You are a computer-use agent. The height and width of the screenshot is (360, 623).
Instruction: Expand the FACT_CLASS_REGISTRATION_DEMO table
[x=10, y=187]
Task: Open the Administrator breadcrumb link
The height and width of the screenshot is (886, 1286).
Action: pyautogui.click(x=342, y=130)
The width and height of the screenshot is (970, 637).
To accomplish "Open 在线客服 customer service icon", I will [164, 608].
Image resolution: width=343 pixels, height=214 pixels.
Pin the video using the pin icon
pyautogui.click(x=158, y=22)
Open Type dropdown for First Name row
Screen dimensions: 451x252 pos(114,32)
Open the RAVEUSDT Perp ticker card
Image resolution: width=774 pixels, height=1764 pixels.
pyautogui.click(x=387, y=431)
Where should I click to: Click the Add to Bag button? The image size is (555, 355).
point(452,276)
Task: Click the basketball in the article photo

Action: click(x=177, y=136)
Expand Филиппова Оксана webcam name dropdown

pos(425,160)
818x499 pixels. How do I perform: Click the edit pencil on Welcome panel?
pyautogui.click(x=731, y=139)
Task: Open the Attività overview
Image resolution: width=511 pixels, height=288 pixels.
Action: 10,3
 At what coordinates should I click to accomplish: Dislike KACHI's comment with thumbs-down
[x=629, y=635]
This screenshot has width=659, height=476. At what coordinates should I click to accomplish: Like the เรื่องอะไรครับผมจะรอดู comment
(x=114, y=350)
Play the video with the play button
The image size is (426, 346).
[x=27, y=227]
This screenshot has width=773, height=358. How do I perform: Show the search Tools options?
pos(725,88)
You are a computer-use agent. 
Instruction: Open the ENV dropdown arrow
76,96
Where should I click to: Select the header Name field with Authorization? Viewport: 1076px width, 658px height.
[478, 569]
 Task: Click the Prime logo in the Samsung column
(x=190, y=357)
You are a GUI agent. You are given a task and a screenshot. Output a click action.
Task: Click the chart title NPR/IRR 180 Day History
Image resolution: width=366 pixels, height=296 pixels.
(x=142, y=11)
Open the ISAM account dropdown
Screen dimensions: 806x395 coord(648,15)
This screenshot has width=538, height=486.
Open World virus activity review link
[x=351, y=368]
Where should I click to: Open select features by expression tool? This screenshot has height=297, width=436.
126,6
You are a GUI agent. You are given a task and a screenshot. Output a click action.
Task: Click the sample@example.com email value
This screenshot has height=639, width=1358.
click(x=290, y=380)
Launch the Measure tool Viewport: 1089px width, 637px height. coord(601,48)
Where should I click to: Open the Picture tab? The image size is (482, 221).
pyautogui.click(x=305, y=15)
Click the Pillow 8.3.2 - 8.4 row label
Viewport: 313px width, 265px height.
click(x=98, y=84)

- **Task item**:
Scan the data, and report each line that uses the word "agent".

- **The answer**:
You are a computer-use agent. The height and width of the screenshot is (360, 623).
You are a computer-use agent. 
You are a GUI agent. You are given a task and a screenshot. Output a click action.
You are a GUI agent. You are given a task and a screenshot. Output a click action.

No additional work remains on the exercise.